1Department of Computer Science, Technische Universität München, Munich, Germany, 2GE Global Research, Munich, Germany, 3Department of Neuroradiology, Technische Universität München, Munich, Germany, 4Zentralinstitut für Medizintechnik, Technische Universität München, Munich, Germany

Synopsis

We propose a robust reconstruction model for dynamic perfusion magnetic resonance imaging (MRI) from undersampled k-space data. Our method is based on a joint penalization of the pixel-wise incoherence on temporal differences and patch-wise dissimilarities between spatio-temporal neighborhoods of perfusion image series. We evaluate our method on dynamic susceptibility contrast (DSC)–MRI brain perfusion datasets and demonstrate that the proposed reconstruction model can achieve up to 8-fold acceleration by yielding improved spatial reconstructions and providing highly accurate matching of perfusion time-intensity curves, thus leading to more precise quantification of clinically relevant perfusion parameters over two existing reconstruction methods.

Purpose

Perfusion-weighted MR imaging (PWI) is a widely used imaging technique that allows to measure the hemodynamic parameters of perfusion through the examination of spatio-temporal changes of signal intensities following the injection of bolus via exogenous contrast agents.
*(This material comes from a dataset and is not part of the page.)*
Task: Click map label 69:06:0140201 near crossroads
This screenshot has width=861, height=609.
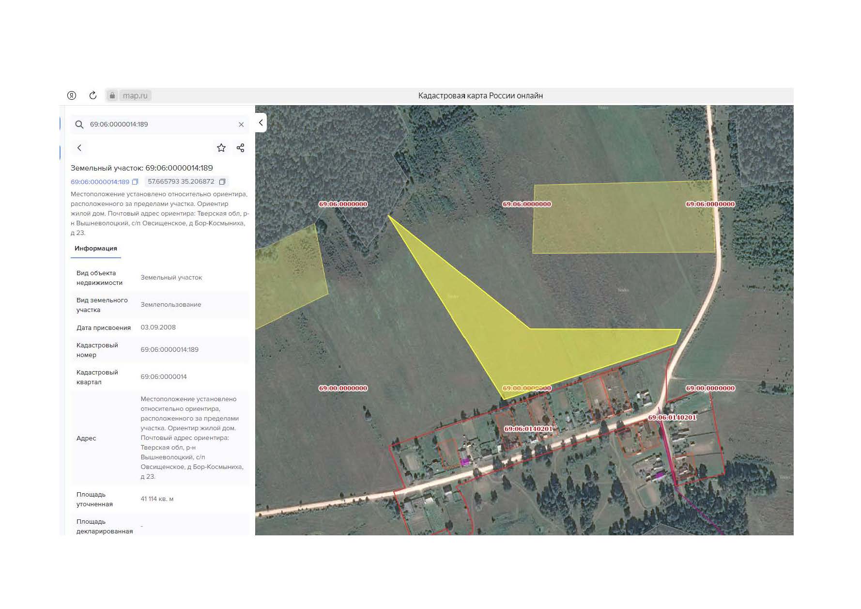Action: [x=672, y=418]
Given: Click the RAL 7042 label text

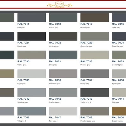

Although PWI techniques have become widespread clinical tools for the assessment of tumor malignancy, quantitative PWI requires high temporal resolution to capture the rapid kinetics of contrast agent uptake, high spatial resolution to accurately delineate spatial boundaries, and high signal-to-noise ratio to enable precise fitting of quantitative model parameters1. With such severe limitations, quantitative PWI can greatly benefit from dynamic imaging reconstruction techniques2,3,4. This work presents a new reconstruction model that is specifically developed for PWI and is capable of producing high-quality spatial images and reconstructing the complete temporal signal dynamics, hence enabling accurate estimation of perfusion parameters from accelerated acquisitions.

Methods

Our reconstruction model integrates two different data-driven constraints for the reconstruction of PWI: (i) the pixel-wise sparsity constraint on the temporal differences of the image series, limiting the overall dynamic of the perfusion time series, (ii) the patch-wise similarity constraint on the spatio-temporal neighborhoods of the whole data, providing smooth image regions with less temporal blurring when there are high inter-frame intensity changes. The proposed model can be formulated as, $$\hat{X}=\underset{X}{\arg\min}\left\lbrace\frac{1}{2}\|\mathcal{F}_uX-Y\|_2^2+\lambda_1\mathcal{G}_1(X)+\lambda_2\mathcal{G}_2(X)\right\rbrace$$ where $$$X$$$ denotes the perfusion image series to be reconstructed, $$$Y$$$ represents undersampled k-space data, $$$\lambda_1$$$ and $$$\lambda_2$$$ are the regularization parameters. The first regularizer here penalizes the sum of pixel-wise differences on the temporal difference images based on a reference, and defined as, $$\mathcal{G}_1(X)=\sum\limits_{t\in\mathbb{T}}\sum\limits_{n=1}^{M\times N}\sqrt{\left(\nabla_x\left(x_t-\bar{x}\right)_n\right)^2+\left(\nabla_y\left(x_t-\bar{x}\right)_n\right)^2}$$where $$$\bar{x}$$$ is a reference image calculated by averaging all temporal frames, $$$\nabla_x$$$ and $$$\nabla_y$$$ are the finite-difference operators along $$$x$$$ and $$$y$$$ dimensions, respectively. This regularizer is better adjusted to the variation in time. The second regularizer penalizes the weighted sum of $$$\ell_2$$$ norm distances between spatio-temporal (3D) patches of the image series, and this term is specified by,$$\mathcal{G}_2(X)=\sum_{(\mathrm{p}_x,\mathrm{p}_y,\mathrm{p}_t)\in\mathrm{\Omega}}\sum_{(\mathrm{q}_x,\mathrm{q}_y,\mathrm{q}_t)\in\mathcal{N}_{\mathrm{p}}}w(\mathrm{p},\mathrm{q})\|P_{\mathrm{p}}(\mathrm{X}^{3D})-P_{\mathrm{q}}(\mathrm{X}^{3D})\|_2^2$$ where $$$P_{\mathrm{p}}(\mathrm{X}^{3D})$$$ is a 3D patch centered at voxel $$$\mathrm{p}$$$, $$$\mathcal{N}_{\mathrm{p}}$$$ is a 3D search window around $$$\mathrm{p}$$$. The weights $$$w(\mathrm{p},\mathrm{q})$$$ are determined using exponentially weighted $$$\ell_2$$$ norm distance. This regularizer can exploit similarities between patch pairs and enforce smooth solutions by averaging distance-wise close patches.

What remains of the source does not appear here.